Une fois de plus, il ne faut rappeler que le retour d'une croissance durable ne peut provenir que d'une accélération des gains de productivité, et que ce ne sont pas des mesurettes comme la détaxation des heures supplémentaires ou les recettes archéo-néo-keynésiennes qui sous-tendent les raisonnements de la nouvelle majorité qui peuvent suffire à y conduire. Il ne suffit pas d'inciter les salariés à travailler plus, il faut surtout que ce travail soit plus productif, ce qui exige investissements, épargne, innovation. Ce qui exige aussi, et c'est là le point important, de « libérer l'offre productive » de tous les français en desserrant l'étau réglementaire qui étouffe leurs entreprises. Une véritable politique de croissance exigerait d'abord tout un effort de déréglementation visant à réintroduire davantage de flexibilité dans tous les rouages de l'économie, par exemple en simplifiant, en allégeant et en « contractualisant » davantage la législation du travail (selon le schéma proposé notamment par Alain Madelin).

Or ce n'est à l'évidence pas dans cette direction que nous nous dirigeons actuellement, avec notamment le retour en force des syndicats et la perspective de voir à nouveau se durcir la législation sur les licenciements. De même, pas d'espoir de retour à la croissance sans davantage d'ouverture à la concurrence (problème par exemple du travail du dimanche dans la distribution, retour d'une vision industrielle de type « planiste »). Enfin, peut-être encore plus important que toute autre chose, nos espoirs de croissance resteront déçus tant que nos dirigeants n'auront pas compris que l'instabilité (et donc l'incertitude) fiscale est sans aucun doute l'un des freins à la croissance les plus puissants dont souffre aujourd'hui le pays.

A côté de ces facteurs essentiels, le débat sur les heures supplémentaires ne pèse que de peu de poids. C'est une chose bien secondaire. La présidence de Nicolas Sarkozy a été à de nombreuses reprises marquée par l'annonce d'intentions de réformes qui allaient dans le bon sens. D'où les espoirs que l'ancien Président, du moins pendant la première partie de son quinquennat, a suscité chez nombre de ses partisans. Mais, malheureusement, tout cela n'a bien souvent accouché que de mesures partielles et isolées – comme cette fameuse détaxe – qui, certes, pouvaient apporter certains avantages, mais en aucun cas constituer une véritable politique de croissance ; et, surtout, qui contribuaient à accentuer  la complexité et l'instabilité structurelle de notre fiscalité, si caractéristique quand on compare avec nos grands partenaires.
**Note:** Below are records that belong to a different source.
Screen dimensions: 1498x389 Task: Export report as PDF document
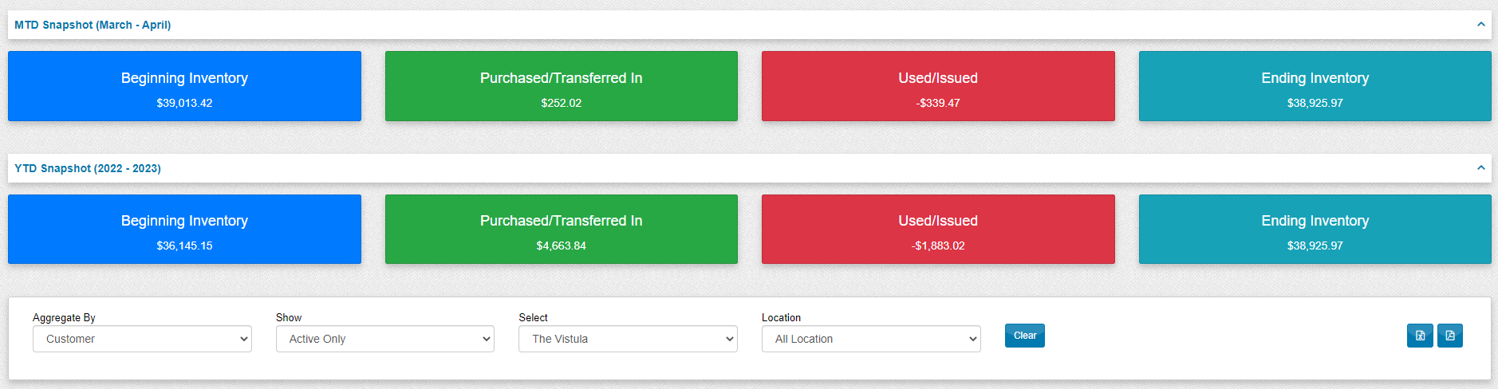[x=1449, y=336]
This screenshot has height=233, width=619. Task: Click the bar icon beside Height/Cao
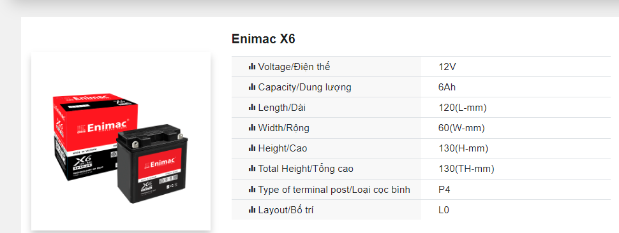pos(252,149)
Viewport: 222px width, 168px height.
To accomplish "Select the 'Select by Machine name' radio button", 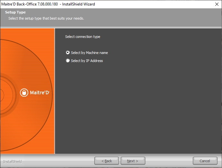I will 68,53.
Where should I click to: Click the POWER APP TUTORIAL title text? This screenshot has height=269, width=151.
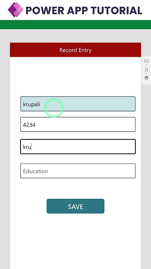84,10
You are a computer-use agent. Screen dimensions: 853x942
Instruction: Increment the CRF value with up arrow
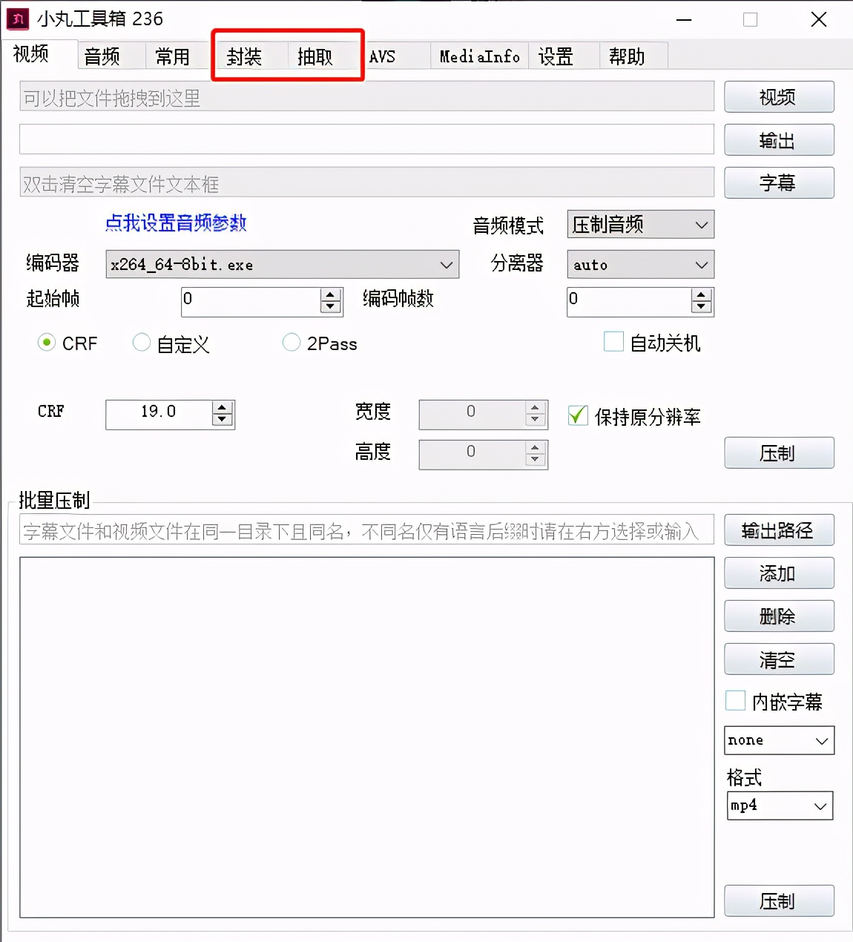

Or, la suppression de cette détaxe est une décision qui, à son tour, contribue à entretenir cette instabilité – comme tant d'autres malheureusement que la nouvelle majorité est en train de nous concocter.
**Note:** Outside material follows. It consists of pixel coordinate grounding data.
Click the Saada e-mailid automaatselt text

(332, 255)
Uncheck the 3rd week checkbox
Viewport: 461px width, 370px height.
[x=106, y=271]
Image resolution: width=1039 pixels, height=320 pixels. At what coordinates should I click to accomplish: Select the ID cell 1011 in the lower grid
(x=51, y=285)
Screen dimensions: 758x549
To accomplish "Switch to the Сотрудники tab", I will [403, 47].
Alors, très sincèrement, je vous le dis, voilà certainement une mesure que l'on peut peut-être regretter pour son aspect « revenchard » dans le contexte politique actuel, mais certainement pas une mesure qui vaille qu'on verse une larme sur ce qu'elle va faire disparaître (sauf pour ceux, bien évidemment, que cela va pénaliser). Gardons notre énergie pour des combats qui en vaudront  bien plus la peine.